Rewrite the items below, replacing every "coordinates" with "point" and leaving everything else unchanged.

##### Given data

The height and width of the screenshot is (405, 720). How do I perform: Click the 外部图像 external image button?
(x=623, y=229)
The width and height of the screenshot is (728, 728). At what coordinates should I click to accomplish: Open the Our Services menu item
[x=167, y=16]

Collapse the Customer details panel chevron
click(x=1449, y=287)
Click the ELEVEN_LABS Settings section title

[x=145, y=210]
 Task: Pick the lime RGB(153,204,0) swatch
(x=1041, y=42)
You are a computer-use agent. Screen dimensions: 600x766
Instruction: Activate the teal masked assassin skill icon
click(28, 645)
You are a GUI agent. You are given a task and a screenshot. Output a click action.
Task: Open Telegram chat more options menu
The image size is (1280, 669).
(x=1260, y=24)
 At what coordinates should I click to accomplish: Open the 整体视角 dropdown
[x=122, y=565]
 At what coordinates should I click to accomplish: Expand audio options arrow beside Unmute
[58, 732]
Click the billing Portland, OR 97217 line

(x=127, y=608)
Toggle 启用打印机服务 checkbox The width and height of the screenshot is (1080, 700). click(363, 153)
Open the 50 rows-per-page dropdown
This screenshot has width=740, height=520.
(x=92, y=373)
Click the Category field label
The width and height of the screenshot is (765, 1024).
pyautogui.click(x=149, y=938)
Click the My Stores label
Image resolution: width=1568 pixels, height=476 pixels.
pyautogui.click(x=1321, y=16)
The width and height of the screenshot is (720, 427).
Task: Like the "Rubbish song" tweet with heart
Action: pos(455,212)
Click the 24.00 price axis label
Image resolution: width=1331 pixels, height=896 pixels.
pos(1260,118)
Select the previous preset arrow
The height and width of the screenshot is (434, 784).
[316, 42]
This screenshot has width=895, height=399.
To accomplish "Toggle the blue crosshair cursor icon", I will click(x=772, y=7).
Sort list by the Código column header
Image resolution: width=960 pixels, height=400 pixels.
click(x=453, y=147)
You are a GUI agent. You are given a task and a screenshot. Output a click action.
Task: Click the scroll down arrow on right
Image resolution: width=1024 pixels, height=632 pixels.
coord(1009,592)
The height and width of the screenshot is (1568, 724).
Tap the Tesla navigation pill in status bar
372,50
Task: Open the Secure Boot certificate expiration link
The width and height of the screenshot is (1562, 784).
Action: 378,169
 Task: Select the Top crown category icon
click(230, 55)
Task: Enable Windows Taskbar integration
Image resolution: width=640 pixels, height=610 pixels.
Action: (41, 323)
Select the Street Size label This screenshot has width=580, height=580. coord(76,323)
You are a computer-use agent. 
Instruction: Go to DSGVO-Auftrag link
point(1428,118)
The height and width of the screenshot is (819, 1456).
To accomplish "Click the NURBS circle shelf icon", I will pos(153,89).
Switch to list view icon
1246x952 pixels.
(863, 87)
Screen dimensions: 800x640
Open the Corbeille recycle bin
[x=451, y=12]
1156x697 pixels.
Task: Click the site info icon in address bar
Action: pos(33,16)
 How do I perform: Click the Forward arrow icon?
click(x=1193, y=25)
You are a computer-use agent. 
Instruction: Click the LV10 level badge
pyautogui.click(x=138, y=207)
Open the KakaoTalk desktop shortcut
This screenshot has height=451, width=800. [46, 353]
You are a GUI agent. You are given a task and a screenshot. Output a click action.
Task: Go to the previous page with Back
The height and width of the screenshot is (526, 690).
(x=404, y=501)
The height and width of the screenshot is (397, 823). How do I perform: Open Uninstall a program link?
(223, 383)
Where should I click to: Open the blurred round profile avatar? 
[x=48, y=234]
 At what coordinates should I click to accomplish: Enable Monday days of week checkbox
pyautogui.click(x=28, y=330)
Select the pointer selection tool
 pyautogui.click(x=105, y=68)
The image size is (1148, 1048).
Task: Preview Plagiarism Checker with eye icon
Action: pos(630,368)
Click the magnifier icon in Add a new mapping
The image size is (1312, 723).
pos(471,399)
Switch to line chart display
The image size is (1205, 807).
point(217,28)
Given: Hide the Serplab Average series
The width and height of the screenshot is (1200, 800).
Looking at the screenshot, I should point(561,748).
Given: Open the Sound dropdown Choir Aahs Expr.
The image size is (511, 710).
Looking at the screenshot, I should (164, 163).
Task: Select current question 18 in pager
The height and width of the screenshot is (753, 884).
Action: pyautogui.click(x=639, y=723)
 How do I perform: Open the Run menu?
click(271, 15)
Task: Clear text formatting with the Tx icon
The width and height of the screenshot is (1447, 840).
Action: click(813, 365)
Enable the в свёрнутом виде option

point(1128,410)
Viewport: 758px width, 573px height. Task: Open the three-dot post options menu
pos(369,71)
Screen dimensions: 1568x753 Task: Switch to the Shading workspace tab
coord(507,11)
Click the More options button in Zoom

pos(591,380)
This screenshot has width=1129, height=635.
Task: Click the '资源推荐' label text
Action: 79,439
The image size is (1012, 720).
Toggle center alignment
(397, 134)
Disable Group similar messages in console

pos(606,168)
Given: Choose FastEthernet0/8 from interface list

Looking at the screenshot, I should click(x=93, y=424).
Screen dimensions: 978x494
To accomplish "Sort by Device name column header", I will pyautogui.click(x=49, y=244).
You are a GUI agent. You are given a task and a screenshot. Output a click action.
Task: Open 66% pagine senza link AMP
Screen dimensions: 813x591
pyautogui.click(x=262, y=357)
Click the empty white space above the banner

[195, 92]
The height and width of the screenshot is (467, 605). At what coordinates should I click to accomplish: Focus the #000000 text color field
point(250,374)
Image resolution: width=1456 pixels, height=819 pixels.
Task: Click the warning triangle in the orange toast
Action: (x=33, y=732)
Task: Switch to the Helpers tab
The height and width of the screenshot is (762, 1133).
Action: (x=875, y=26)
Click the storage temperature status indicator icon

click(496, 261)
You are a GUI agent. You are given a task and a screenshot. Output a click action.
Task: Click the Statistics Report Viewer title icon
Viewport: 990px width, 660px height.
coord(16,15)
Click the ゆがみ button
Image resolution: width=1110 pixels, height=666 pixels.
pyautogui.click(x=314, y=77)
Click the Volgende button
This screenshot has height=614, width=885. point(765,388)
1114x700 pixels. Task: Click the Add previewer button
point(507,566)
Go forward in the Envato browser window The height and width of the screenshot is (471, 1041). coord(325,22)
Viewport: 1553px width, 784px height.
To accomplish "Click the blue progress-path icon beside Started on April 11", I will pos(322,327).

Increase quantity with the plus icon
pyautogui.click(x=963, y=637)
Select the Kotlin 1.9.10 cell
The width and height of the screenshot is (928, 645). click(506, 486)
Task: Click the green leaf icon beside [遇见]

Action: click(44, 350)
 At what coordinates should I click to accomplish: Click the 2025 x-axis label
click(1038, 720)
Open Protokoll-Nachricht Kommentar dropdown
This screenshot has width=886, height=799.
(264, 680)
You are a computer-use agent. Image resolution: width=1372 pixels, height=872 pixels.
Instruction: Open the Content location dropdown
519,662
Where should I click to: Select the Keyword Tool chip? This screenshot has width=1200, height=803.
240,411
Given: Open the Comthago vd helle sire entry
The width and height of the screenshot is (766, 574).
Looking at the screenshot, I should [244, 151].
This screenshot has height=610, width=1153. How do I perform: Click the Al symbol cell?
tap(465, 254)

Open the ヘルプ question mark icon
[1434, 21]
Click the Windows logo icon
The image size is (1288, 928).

##########

**Finished exercise:**
The height and width of the screenshot is (405, 720). How do I perform: Click the 外部图像 external image button?
(x=623, y=229)
The width and height of the screenshot is (728, 728). At what point should I click to accomplish: Open the Our Services menu item
[x=167, y=16]

Collapse the Customer details panel chevron
click(x=1449, y=287)
Click the ELEVEN_LABS Settings section title

[x=145, y=210]
 Task: Pick the lime RGB(153,204,0) swatch
(x=1041, y=42)
You are a computer-use agent. Screen dimensions: 600x766
Instruction: Activate the teal masked assassin skill icon
click(28, 645)
You are a GUI agent. You are given a task and a screenshot. Output a click action.
Task: Open Telegram chat more options menu
The image size is (1280, 669).
(x=1260, y=24)
 At what point should I click to accomplish: Open the 整体视角 dropdown
[x=122, y=565]
 At what point should I click to accomplish: Expand audio options arrow beside Unmute
[58, 732]
Click the billing Portland, OR 97217 line

(x=127, y=608)
Toggle 启用打印机服务 checkbox The width and height of the screenshot is (1080, 700). click(363, 153)
Open the 50 rows-per-page dropdown
This screenshot has width=740, height=520.
(x=92, y=373)
Click the Category field label
The width and height of the screenshot is (765, 1024).
pyautogui.click(x=149, y=938)
Click the My Stores label
Image resolution: width=1568 pixels, height=476 pixels.
pyautogui.click(x=1321, y=16)
The width and height of the screenshot is (720, 427).
Task: Like the "Rubbish song" tweet with heart
Action: pos(455,212)
Click the 24.00 price axis label
Image resolution: width=1331 pixels, height=896 pixels.
pos(1260,118)
Select the previous preset arrow
The height and width of the screenshot is (434, 784).
[316, 42]
This screenshot has width=895, height=399.
To accomplish "Toggle the blue crosshair cursor icon", I will click(x=772, y=7).
Sort list by the Código column header
Image resolution: width=960 pixels, height=400 pixels.
click(x=453, y=147)
You are a GUI agent. You are given a task and a screenshot. Output a click action.
Task: Click the scroll down arrow on right
Image resolution: width=1024 pixels, height=632 pixels.
coord(1009,592)
The height and width of the screenshot is (1568, 724).
Tap the Tesla navigation pill in status bar
372,50
Task: Open the Secure Boot certificate expiration link
The width and height of the screenshot is (1562, 784).
Action: 378,169
 Task: Select the Top crown category icon
click(230, 55)
Task: Enable Windows Taskbar integration
Image resolution: width=640 pixels, height=610 pixels.
Action: (41, 323)
Select the Street Size label This screenshot has width=580, height=580. coord(76,323)
You are a computer-use agent. 
Instruction: Go to DSGVO-Auftrag link
point(1428,118)
The height and width of the screenshot is (819, 1456).
To accomplish "Click the NURBS circle shelf icon", I will pos(153,89).
Switch to list view icon
1246x952 pixels.
(863, 87)
Screen dimensions: 800x640
Open the Corbeille recycle bin
[x=451, y=12]
1156x697 pixels.
Task: Click the site info icon in address bar
Action: pos(33,16)
 How do I perform: Click the Forward arrow icon?
click(x=1193, y=25)
You are a computer-use agent. 
Instruction: Click the LV10 level badge
pyautogui.click(x=138, y=207)
Open the KakaoTalk desktop shortcut
This screenshot has height=451, width=800. [46, 353]
You are a GUI agent. You are given a task and a screenshot. Output a click action.
Task: Go to the previous page with Back
The height and width of the screenshot is (526, 690).
(x=404, y=501)
The height and width of the screenshot is (397, 823). How do I perform: Open Uninstall a program link?
(223, 383)
Where should I click to: Open the blurred round profile avatar? 
[x=48, y=234]
 At what point should I click to accomplish: Enable Monday days of week checkbox
pyautogui.click(x=28, y=330)
Select the pointer selection tool
 pyautogui.click(x=105, y=68)
The image size is (1148, 1048).
Task: Preview Plagiarism Checker with eye icon
Action: pos(630,368)
Click the magnifier icon in Add a new mapping
The image size is (1312, 723).
pos(471,399)
Switch to line chart display
The image size is (1205, 807).
point(217,28)
Given: Hide the Serplab Average series
The width and height of the screenshot is (1200, 800).
Looking at the screenshot, I should point(561,748).
Given: Open the Sound dropdown Choir Aahs Expr.
The image size is (511, 710).
Looking at the screenshot, I should (164, 163).
Task: Select current question 18 in pager
The height and width of the screenshot is (753, 884).
Action: pyautogui.click(x=639, y=723)
 How do I perform: Open the Run menu?
click(271, 15)
Task: Clear text formatting with the Tx icon
The width and height of the screenshot is (1447, 840).
Action: click(813, 365)
Enable the в свёрнутом виде option

point(1128,410)
Viewport: 758px width, 573px height. Task: Open the three-dot post options menu
pos(369,71)
Screen dimensions: 1568x753 Task: Switch to the Shading workspace tab
coord(507,11)
Click the More options button in Zoom

pos(591,380)
This screenshot has width=1129, height=635.
Task: Click the '资源推荐' label text
Action: 79,439
The image size is (1012, 720).
Toggle center alignment
(397, 134)
Disable Group similar messages in console

pos(606,168)
Given: Choose FastEthernet0/8 from interface list

Looking at the screenshot, I should click(x=93, y=424).
Screen dimensions: 978x494
To accomplish "Sort by Device name column header", I will pyautogui.click(x=49, y=244).
You are a GUI agent. You are given a task and a screenshot. Output a click action.
Task: Open 66% pagine senza link AMP
Screen dimensions: 813x591
pyautogui.click(x=262, y=357)
Click the empty white space above the banner

[195, 92]
The height and width of the screenshot is (467, 605). At what point should I click to accomplish: Focus the #000000 text color field
point(250,374)
Image resolution: width=1456 pixels, height=819 pixels.
Task: Click the warning triangle in the orange toast
Action: (x=33, y=732)
Task: Switch to the Helpers tab
The height and width of the screenshot is (762, 1133).
Action: (x=875, y=26)
Click the storage temperature status indicator icon

click(496, 261)
You are a GUI agent. You are given a task and a screenshot. Output a click action.
Task: Click the Statistics Report Viewer title icon
Viewport: 990px width, 660px height.
coord(16,15)
Click the ゆがみ button
Image resolution: width=1110 pixels, height=666 pixels.
pyautogui.click(x=314, y=77)
Click the Volgende button
This screenshot has height=614, width=885. point(765,388)
1114x700 pixels. Task: Click the Add previewer button
point(507,566)
Go forward in the Envato browser window The height and width of the screenshot is (471, 1041). coord(325,22)
Viewport: 1553px width, 784px height.
To accomplish "Click the blue progress-path icon beside Started on April 11", I will pos(322,327).

Increase quantity with the plus icon
pyautogui.click(x=963, y=637)
Select the Kotlin 1.9.10 cell
The width and height of the screenshot is (928, 645). click(506, 486)
Task: Click the green leaf icon beside [遇见]

Action: click(44, 350)
 At what point should I click to accomplish: Click the 2025 x-axis label
click(1038, 720)
Open Protokoll-Nachricht Kommentar dropdown
This screenshot has width=886, height=799.
(264, 680)
You are a computer-use agent. Image resolution: width=1372 pixels, height=872 pixels.
Instruction: Open the Content location dropdown
519,662
Where should I click to: Select the Keyword Tool chip? This screenshot has width=1200, height=803.
240,411
Given: Open the Comthago vd helle sire entry
The width and height of the screenshot is (766, 574).
Looking at the screenshot, I should [244, 151].
This screenshot has height=610, width=1153. How do I perform: Click the Al symbol cell?
tap(465, 254)

Open the ヘルプ question mark icon
[1434, 21]
Click the Windows logo icon
The image size is (1288, 928).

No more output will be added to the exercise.